More recently, as the global cell phone industry exploded, CommScope applied its skills and knowledge to create a new generation of cables and connectors for wireless applications. Although still small compared to its two sister groups, the Carrier group is CommScope’s fastest-growing segment.

Expansion wasn’t limited to product lines. As early as 1975—even before Drendel purchased the company—CommScope sold coaxial cable to the Railroad Authority of South Africa. In the 1980s, the company began shipping more of its U.S.-produced cable to customers in Europe and elsewhere. In the mid-1990s, CommScope recognized that the telecom revolution in North America would inevitably spread to the rest of the developed world. Between 1995 and 2005, the company added facilities in Australia, Belgium, Brazil, Ireland and the People’s Republic of China. Today, a solid one-third of CommScope’s sales are to customers located outside of the United States.

In 2003, the company made another bold strategic move by acquiring the Connectivity Solutions business from Avaya, Inc., owner of SYSTIMAX® Solutions, the number one brand in structured cabling solutions for businesses. The acquisition doubled the size of CommScope in terms of revenues and employees, revolutionizing the company’s growing enterprise business virtually overnight.

As if those changes weren’t enough, the first two-thirds of CommScope’s existence—from 1976–1997—were marked by no fewer than seven ownership scenarios, the last of which gave birth to a fully independent, publicly traded CommScope in 1997.

Not many organizations could handle so many changes in a single generation.
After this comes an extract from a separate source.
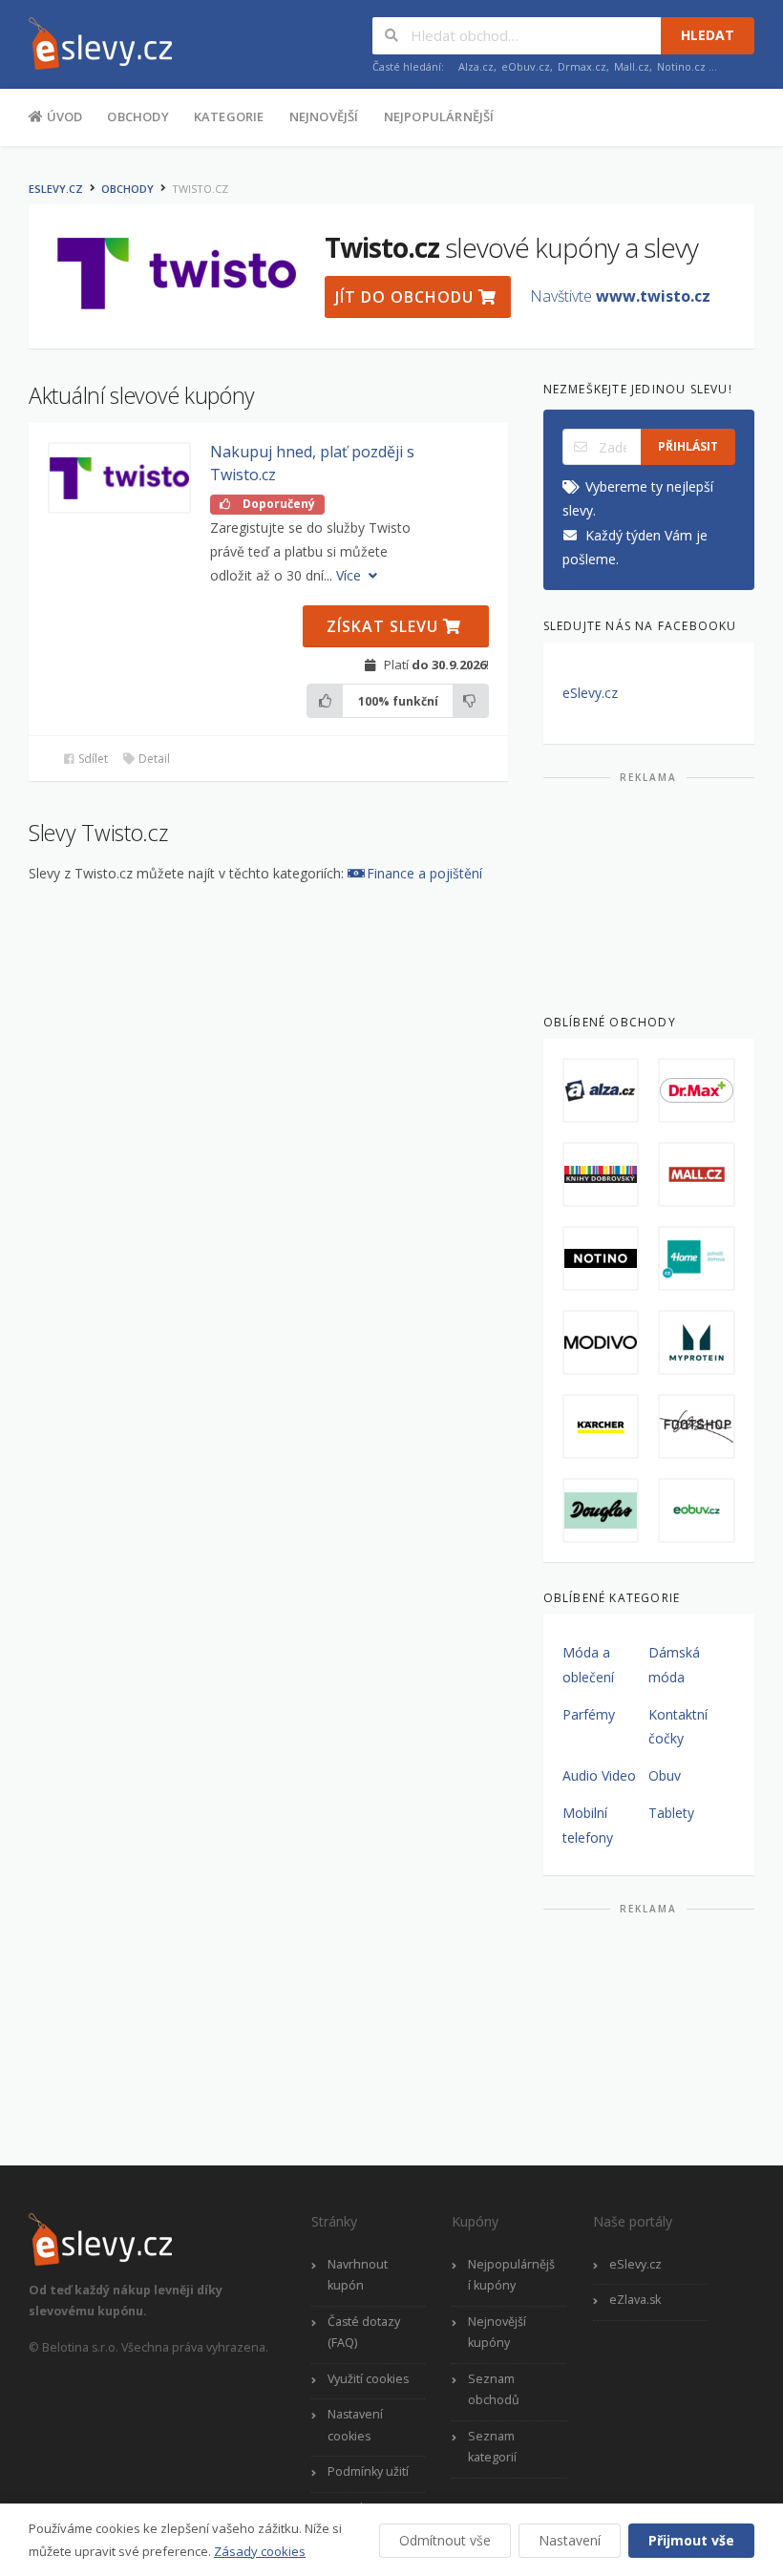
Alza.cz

But CommScope has balanced its appetite for entrepreneurial adventure by keeping an unwavering eye on its original mission: supplying technology for the Last Mile—the metaphorical off—ramps and streets—of the Information Superhighway.

“That was Frank Drendel’s vision,” says Paul Wilson, retired VP, Technical Services and Support. “He saw the Last Mile long before most other people did.”
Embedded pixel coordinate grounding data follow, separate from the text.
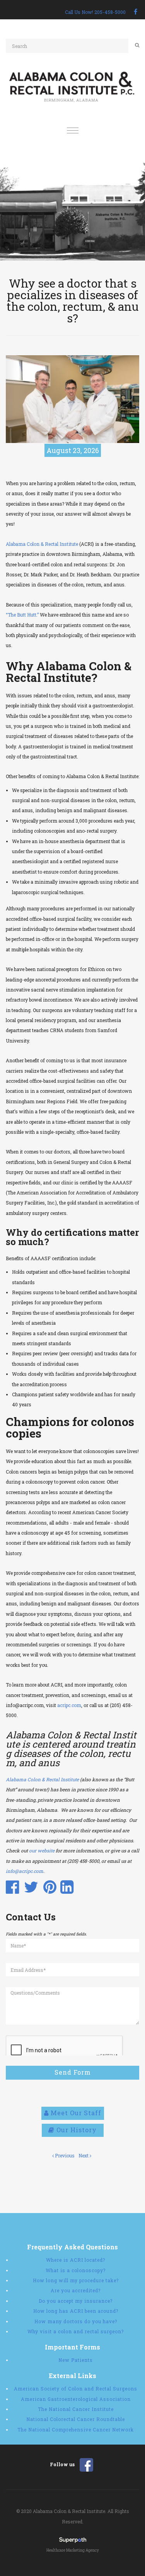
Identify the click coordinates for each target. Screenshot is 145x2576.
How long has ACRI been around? (75, 2311)
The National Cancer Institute (76, 2409)
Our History (76, 2130)
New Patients (75, 2360)
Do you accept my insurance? (76, 2301)
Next (84, 2155)
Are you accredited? (76, 2290)
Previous (64, 2155)
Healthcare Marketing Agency (72, 2550)
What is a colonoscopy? (76, 2270)
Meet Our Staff (75, 2113)
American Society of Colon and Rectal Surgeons (75, 2388)
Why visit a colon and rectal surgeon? (75, 2331)
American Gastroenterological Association (76, 2399)
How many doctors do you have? (75, 2321)
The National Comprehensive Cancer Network (75, 2429)
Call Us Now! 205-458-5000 (95, 12)
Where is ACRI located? (75, 2260)
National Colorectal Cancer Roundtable (75, 2419)
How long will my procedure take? (76, 2280)
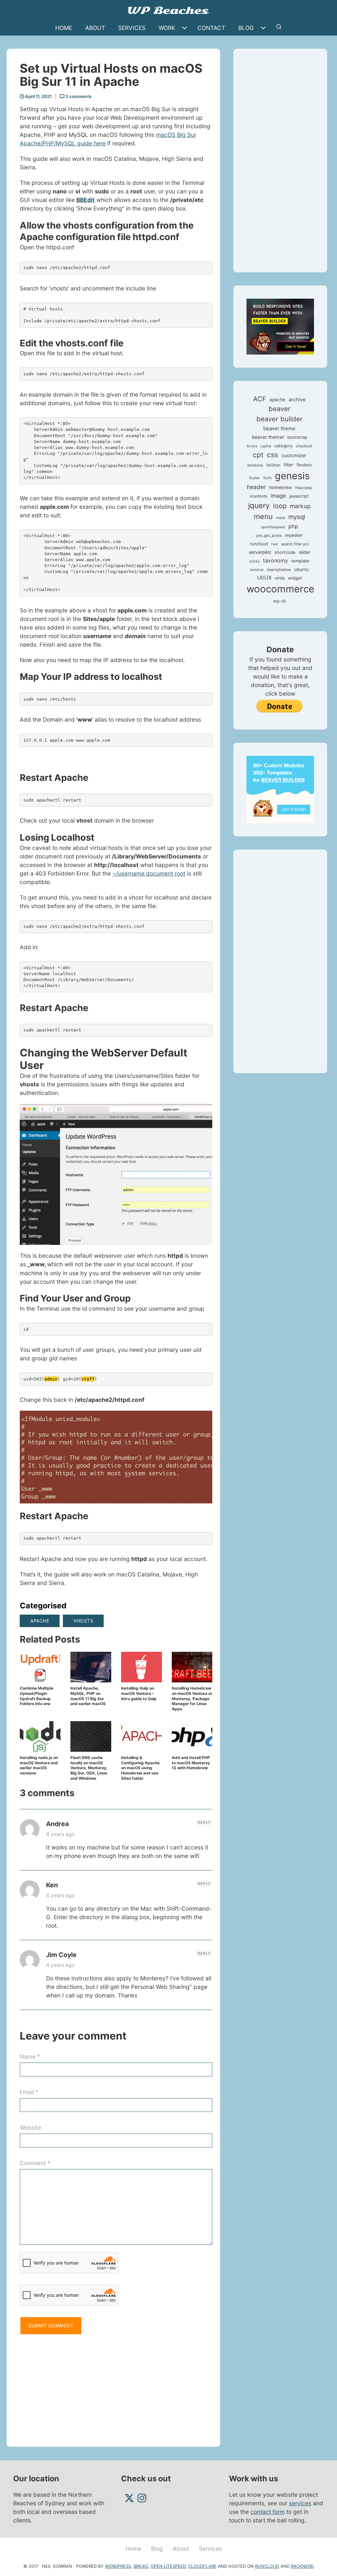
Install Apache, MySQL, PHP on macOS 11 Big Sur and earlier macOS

“You can’t tap into even a drop of the sea of two-way broadband info and entertainment on the Information Superhighway without bumping into the ‘Last Mile’s’ hybrid fiber coax architecture,” says Drendel. “And that’s what CommScope makes.”

The long-term vision of CommScope has been matched by equally long-term leadership. Chairman and Chief Executive Officer Frank Drendel and Executive Vice President and Chief Financial Officer Jearld Leonhardt co-founded CommScope in 1976 and have held its reins for the entire thirty years. President and Chief Operating Officer Brian Garrett joined the company in 1980 and has been in his current roles since 1997, the year CommScope began trading on the New York Stock Exchange under the symbol CTV.
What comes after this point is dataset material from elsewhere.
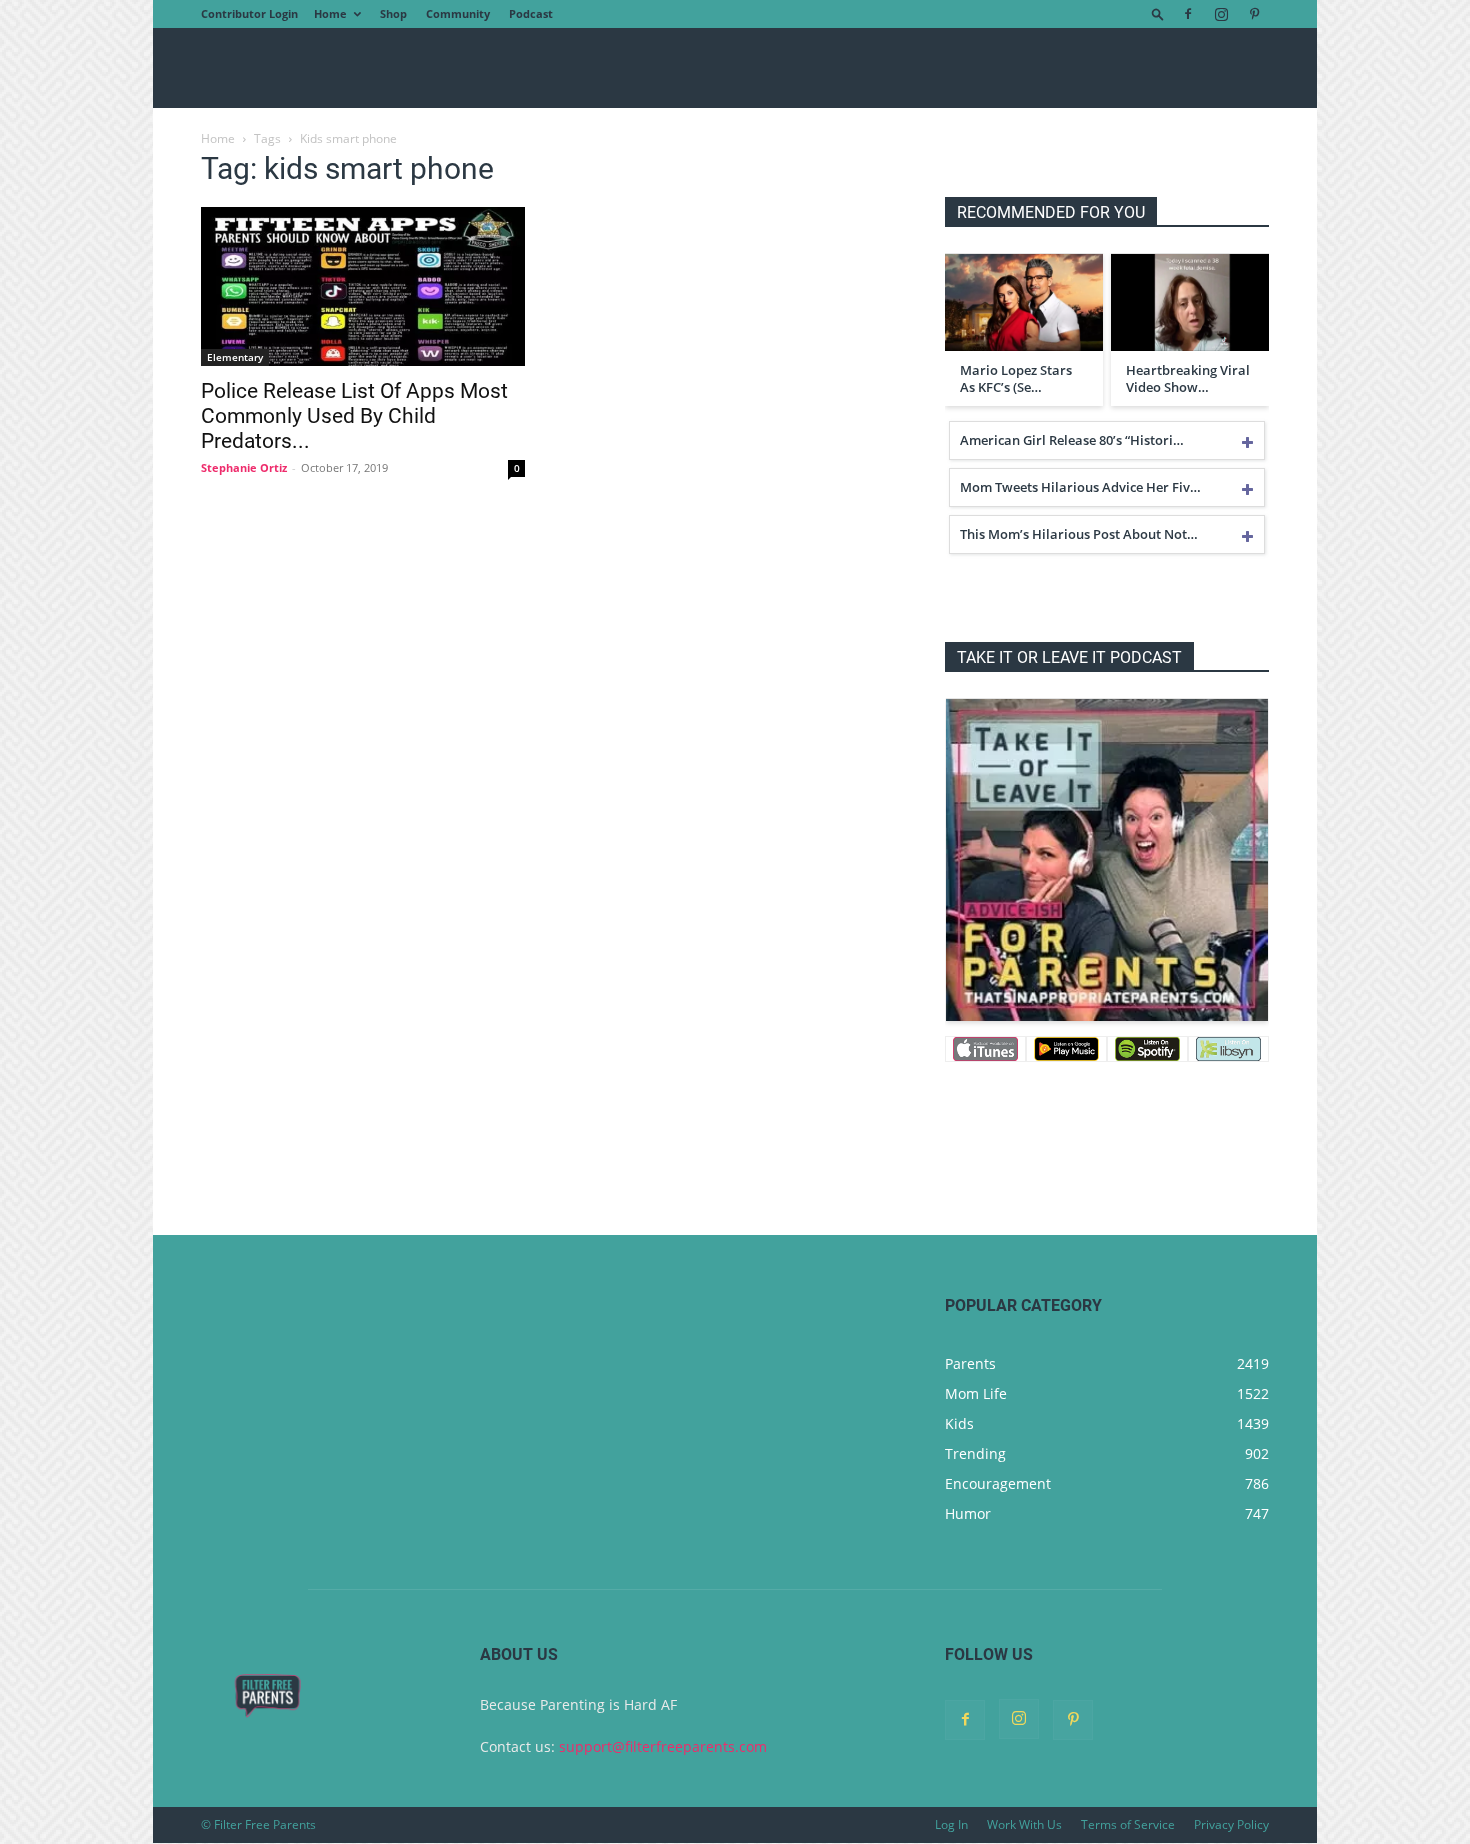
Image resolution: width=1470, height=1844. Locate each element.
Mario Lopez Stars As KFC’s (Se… (1016, 379)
The cohesiveness of top management is no accident. One of the secrets of CommScope’s success is its knack for developing and keeping relationships.

Says co-founder Jearld Leonhardt: “From the start, Frank has encouraged all of us—at every level of the company—to build relationships with customers, with vendors, with the financial community, wherever we have an endeavor to undertake. Frank believes that things get done through people. You have to get to know people, understand them, have relationships with them to accomplish things.”

“Frank has the ability to get along with people,” says George Hutton, one of CommScope’s original investors, and the first chairman of the company’s board of directors. “That’s one of the basic reasons he’s made it. Because it’s not easy getting along with everybody. …He has always been able to take the best of everybody he’s ever met.”

CommScope’s customer service philosophy also emphasizes long-term relationships—a “get it right” mindset that permeates the company and has won CommScope many long-time and loyal friends.

“Our customers can all tell you that they can get this product elsewhere and for less, but when something’s wrong, it gets fixed … period.” says Frank Drendel.